Hence, \( AB \neq BA \).
In simple words: We multiply the matrices in both orders. The first multiplication gives a 2x2 matrix, and the second gives a 4x4 matrix. Since they are not the same size, they cannot be equal.
🎯 Exam Tip: The dimensions of the resulting matrix from multiplication are determined by (rows of first matrix) x (columns of second matrix). If the number of columns in the first matrix does not equal the number of rows in the second, the multiplication is undefined.
Question 6. If \( f(x) = \begin{bmatrix} \cos x & -\sin x & 0 \\ \sin x & \cos x & 0 \\ 0 & 0 & 1 \end{bmatrix} \), then show that: \( f(A)f(B) = f(A + B) \).
Answer: We need to prove the property \( f(A)f(B) = f(A+B) \) for the given matrix function. This is a common property for rotation matrices. We will first find \( f(A) \) and \( f(B) \) by replacing x with A and B respectively. Then, we will multiply \( f(A) \) and \( f(B) \). Finally, we will compare this result with \( f(A+B) \), which is found by replacing x with (A+B) in the original function.

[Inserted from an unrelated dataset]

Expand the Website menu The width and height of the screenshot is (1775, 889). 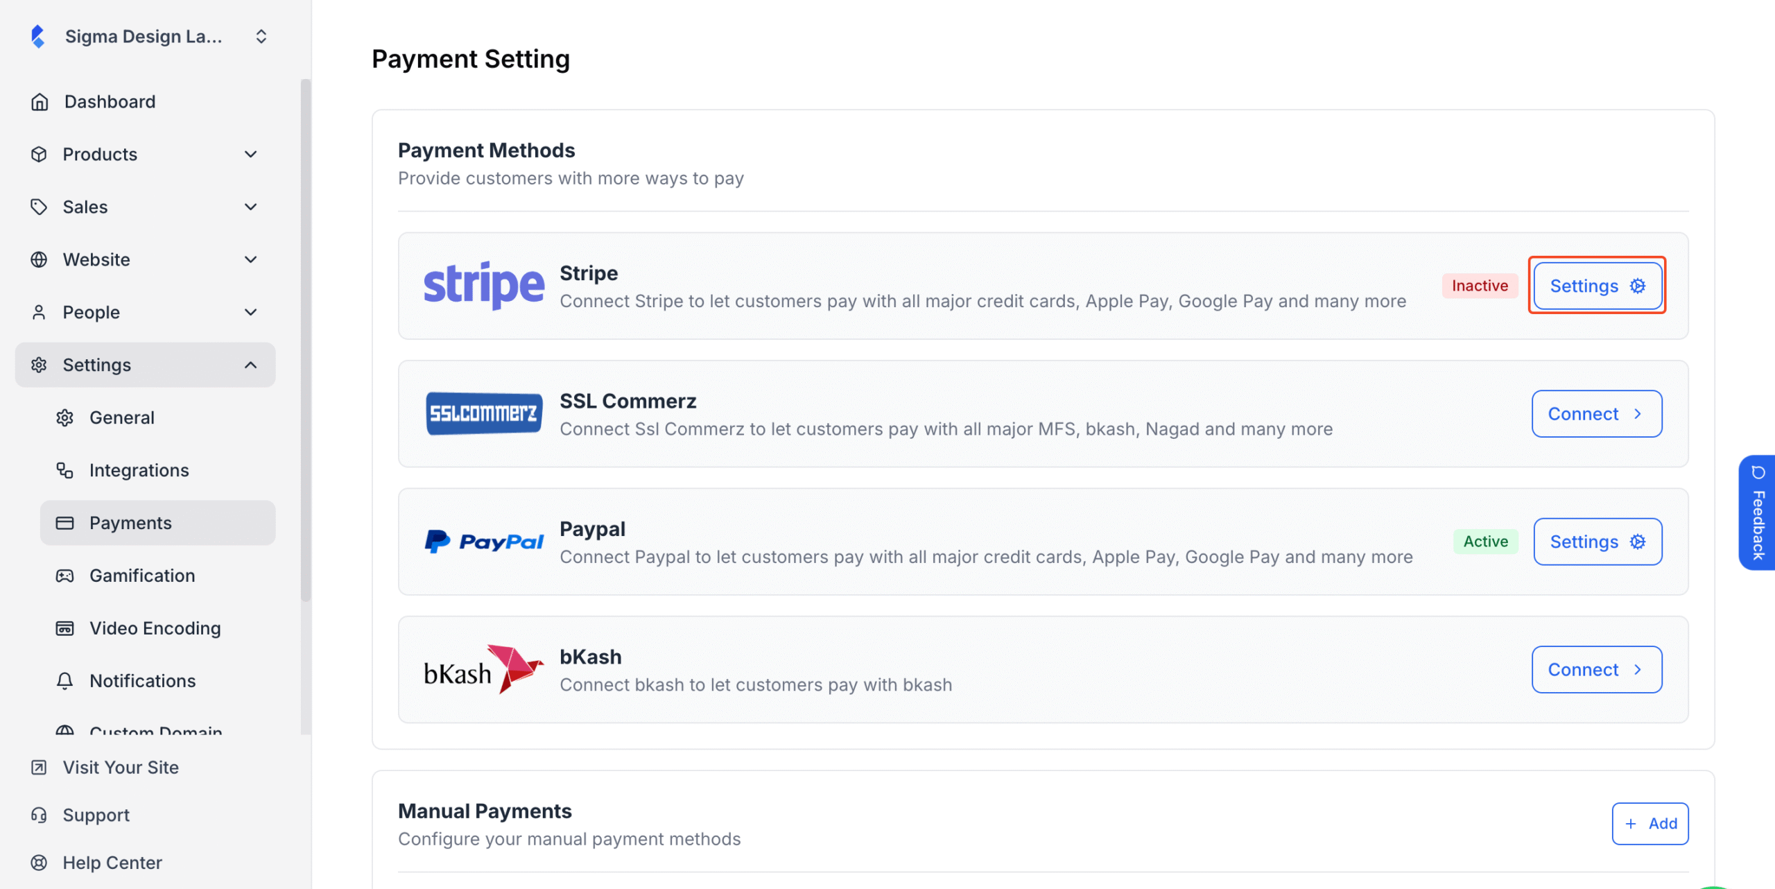click(x=250, y=259)
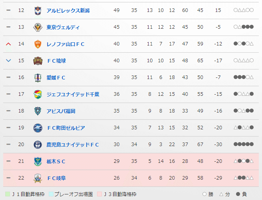
Task: Click the Avispa Fukuoka team crest
Action: tap(38, 111)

Given: \( f(x) = \begin{bmatrix} \cos x & -\sin x & 0 \\ \sin x & \cos x & 0 \\ 0 & 0 & 1 \end{bmatrix} \)
So, \( f(A) = \begin{bmatrix} \cos A & -\sin A & 0 \\ \sin A & \cos A & 0 \\ 0 & 0 & 1 \end{bmatrix} \) and \( f(B) = \begin{bmatrix} \cos B & -\sin B & 0 \\ \sin B & \cos B & 0 \\ 0 & 0 & 1 \end{bmatrix} \)
L.H.S. = \( f(A) \times f(B) \)
\( = \begin{bmatrix} \cos A & -\sin A & 0 \\ \sin A & \cos A & 0 \\ 0 & 0 & 1 \end{bmatrix} \begin{bmatrix} \cos B & -\sin B & 0 \\ \sin B & \cos B & 0 \\ 0 & 0 & 1 \end{bmatrix} \)

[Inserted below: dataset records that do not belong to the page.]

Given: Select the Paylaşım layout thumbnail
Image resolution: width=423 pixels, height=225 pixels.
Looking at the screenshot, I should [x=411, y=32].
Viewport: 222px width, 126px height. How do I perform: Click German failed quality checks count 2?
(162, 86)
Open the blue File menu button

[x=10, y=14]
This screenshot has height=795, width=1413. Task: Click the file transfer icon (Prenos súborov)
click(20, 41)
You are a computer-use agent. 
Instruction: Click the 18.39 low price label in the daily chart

\( = \begin{bmatrix} \cos A \cos B - \sin A \sin B + 0 & -\cos A \sin B - \sin A \cos B + 0 & 0 \\ \sin A \cos B + \cos A \sin B + 0 & -\sin A \sin B + \cos A \cos B + 0 & 0 \\ 0+0+0 & 0+0+0 & 0+0+1 \end{bmatrix} \)

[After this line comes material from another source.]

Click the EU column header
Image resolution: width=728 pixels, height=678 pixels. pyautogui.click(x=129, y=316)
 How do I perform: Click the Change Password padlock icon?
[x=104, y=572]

Using the trigonometric identities: \( \cos(A+B) = \cos A \cos B - \sin A \sin B \) and \( \sin(A+B) = \sin A \cos B + \cos A \sin B \)
\( = \begin{bmatrix} \cos (A+B) & -\sin (A+B) & 0 \\ \sin (A+B) & \cos (A+B) & 0 \\ 0 & 0 & 1 \end{bmatrix} \)
This result is exactly \( f(A+B) \), by replacing x with (A+B) in the definition of f(x).
\( = f(A+B) \)
\( = \text{R.H.S.} \)
Hence Proved.
In simple words: When you multiply the matrix for angle A by the matrix for angle B, you get the same result as if you made one matrix for the combined angle (A+B). This shows that rotations combine simply by adding their angles.
🎯 Exam Tip: This property is crucial for understanding rotation matrices. Remember your basic trigonometric addition formulas (for sine and cosine of A+B) as they are frequently used in such proofs.
Question 7. If \( A = \begin{bmatrix} 4 & 2 & -5 \\ 1 & 0 & 3 \end{bmatrix} \) and \( B = \begin{bmatrix} 6 & -7 & 0 \\ -1 & 2 & 5 \\ 1 & 0 & 2 \end{bmatrix} \), then prove: \( (AB)^T = B^T A^T \).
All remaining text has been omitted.